The aquaponics system is a natural and efficient gardening method that involves raising fish in an integrated system. The fish produce natural fertilizer and the plants filter and oxygenate the water. Both the plants and the fish can then be eaten. There are many different types of aquaponics systems. One of the most popular is the deep water system. A deep water aquaponics system can easily be made and run in your home.

Step 1 – Location

Decide on the best location for your aquaponic system and make sure there is adequate lighting.

Step 2 – Cutting

Cut holes in the lid of the container for your plants and accessories. Decide what arrangement you want to use and how many holes you will need and mark the spots. Small plants should be approximately 3 inches away from each other, large plants 5 inches from each other. Also make a hole for the cords and for feeding the fish. Place the lid on the container and cut the holes with your saw.

Step 3 - Gravel

Add a thin layer of clean gravel to the bottom of the container.

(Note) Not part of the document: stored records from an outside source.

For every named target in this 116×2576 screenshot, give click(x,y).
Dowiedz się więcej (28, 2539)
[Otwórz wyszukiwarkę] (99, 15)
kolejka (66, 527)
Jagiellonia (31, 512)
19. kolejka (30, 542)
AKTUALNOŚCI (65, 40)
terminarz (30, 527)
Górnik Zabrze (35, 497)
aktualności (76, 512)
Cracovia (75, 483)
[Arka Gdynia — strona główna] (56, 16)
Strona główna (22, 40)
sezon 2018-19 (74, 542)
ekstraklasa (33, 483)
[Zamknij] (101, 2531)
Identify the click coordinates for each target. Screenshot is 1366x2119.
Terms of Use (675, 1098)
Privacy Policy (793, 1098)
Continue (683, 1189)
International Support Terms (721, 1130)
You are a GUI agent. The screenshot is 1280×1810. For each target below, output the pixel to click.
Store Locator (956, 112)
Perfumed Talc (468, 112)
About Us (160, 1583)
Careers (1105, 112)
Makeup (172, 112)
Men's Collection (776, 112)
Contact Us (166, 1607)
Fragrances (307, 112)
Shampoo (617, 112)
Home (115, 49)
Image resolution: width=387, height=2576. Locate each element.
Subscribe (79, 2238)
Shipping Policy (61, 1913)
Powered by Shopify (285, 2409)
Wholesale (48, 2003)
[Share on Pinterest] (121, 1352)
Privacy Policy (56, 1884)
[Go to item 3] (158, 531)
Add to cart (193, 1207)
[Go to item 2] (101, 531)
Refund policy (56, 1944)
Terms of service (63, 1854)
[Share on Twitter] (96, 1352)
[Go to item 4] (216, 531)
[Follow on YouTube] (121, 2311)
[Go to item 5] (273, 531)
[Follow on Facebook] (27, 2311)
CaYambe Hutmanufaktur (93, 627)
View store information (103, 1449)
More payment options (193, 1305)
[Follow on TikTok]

The fish waste with settle into the gravel where it will decompose and provide nutrients for the plants.

Step 4 – Air Pump

Assemble the air pump and put the pump and air stone into the container using the hole that you cut and run the cord out through the same hole.

Step 5 - Water

Fill the container with water and add some Dechlor and Cycle, following the directions on the bottles.

Step 6 – Pumps

Plug in the air and water pumps. Certain breeds of fish will require a heater. If you are going to use a heater, wait until it has been in the water for a minimum of 1 hour before plugging it in.

Step 7 – Fish

Give the water a day or two to settle before putting the fish in. Hang the bag of fish in the water for 20 minutes before putting the fish into the container in case there is a temperature difference.

Step 8 – Plants

Put the plants in the pots and gently tease the roots through the holes so that they can hang into the water. Put some gravel or Hydroten into the pots to keep the plants stable. Then put the pots into the holes in the lid.

Step 9 – Maintenance

Test the water every day for the first 6 weeks to make sure that the Nitrate/Nitrite levels are healthy. After 6 weeks, the tank should be sufficiently cycled and you should only need to top off the water when it gets low.